TO DO :: All of the data that follows is to be written out exactly, with images excluded.

EXERCISE INPUTS ::
§ §

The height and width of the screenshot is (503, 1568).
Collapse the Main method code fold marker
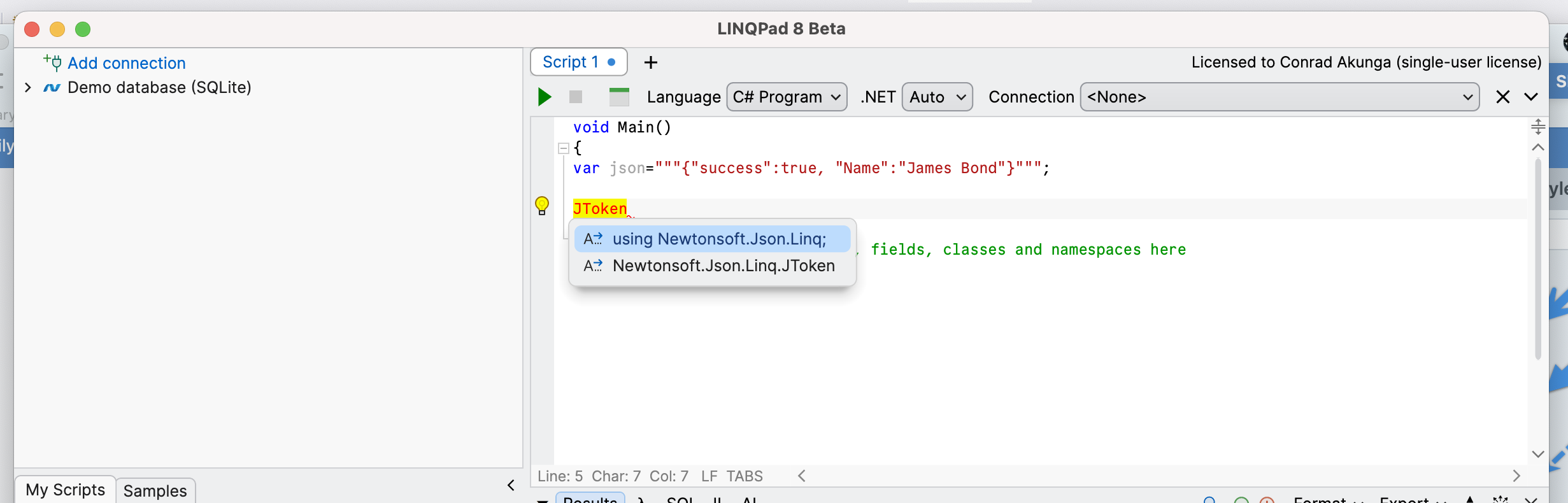563,148
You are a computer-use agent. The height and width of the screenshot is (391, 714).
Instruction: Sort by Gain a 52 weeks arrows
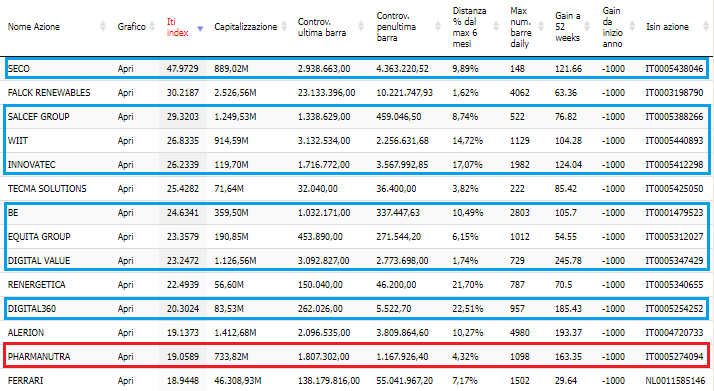[x=587, y=27]
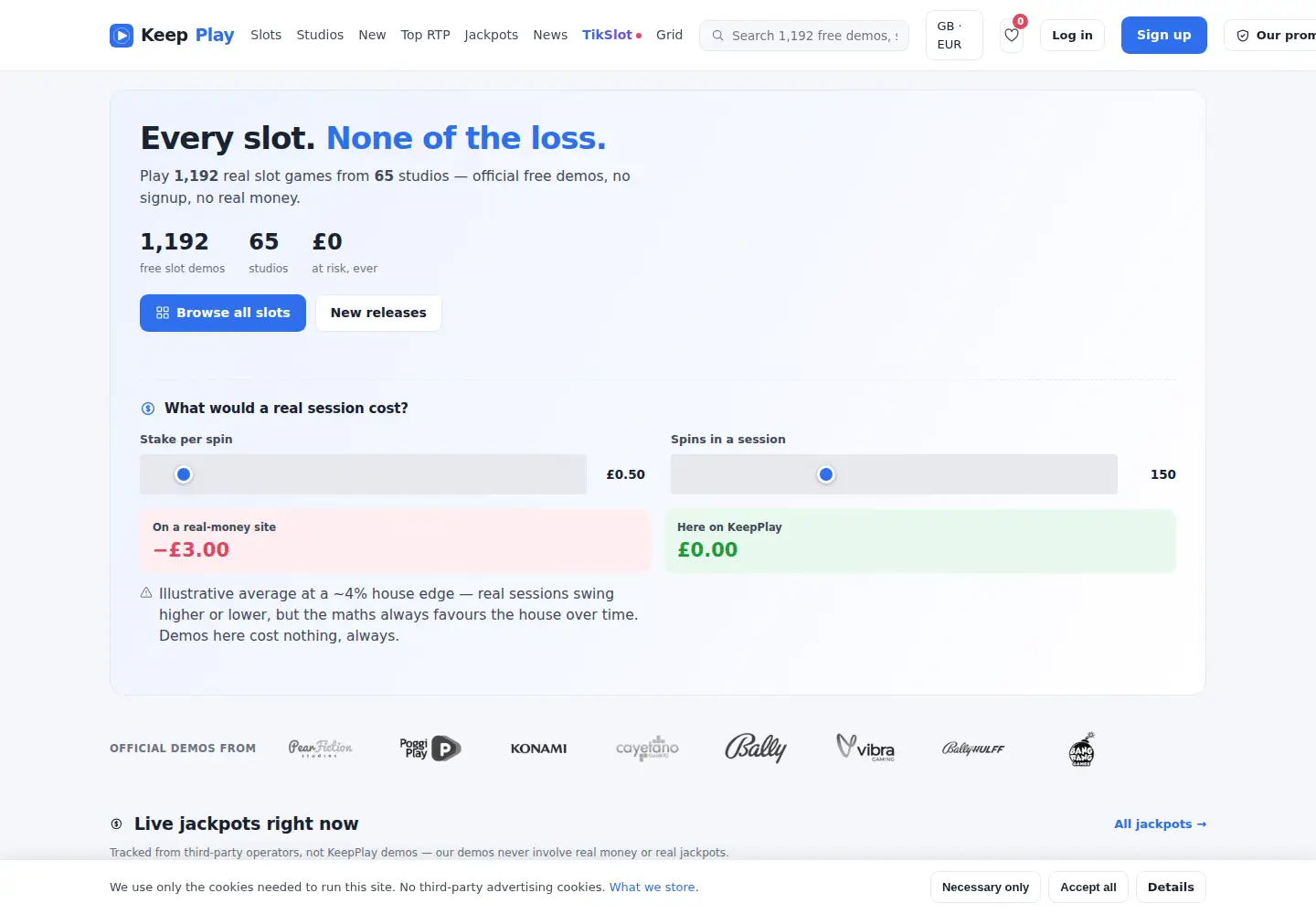This screenshot has height=914, width=1316.
Task: Click the New releases button
Action: pos(378,314)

§ §

ANSWER SPACE ::
The height and width of the screenshot is (503, 1568).
Collapse the Main method code fold marker
563,148
You are a computer-use agent. The height and width of the screenshot is (391, 714).
Instruction: Sort by Gain a 52 weeks arrows
[x=587, y=27]
This screenshot has height=914, width=1316.
Task: Click the New releases button
Action: pos(378,314)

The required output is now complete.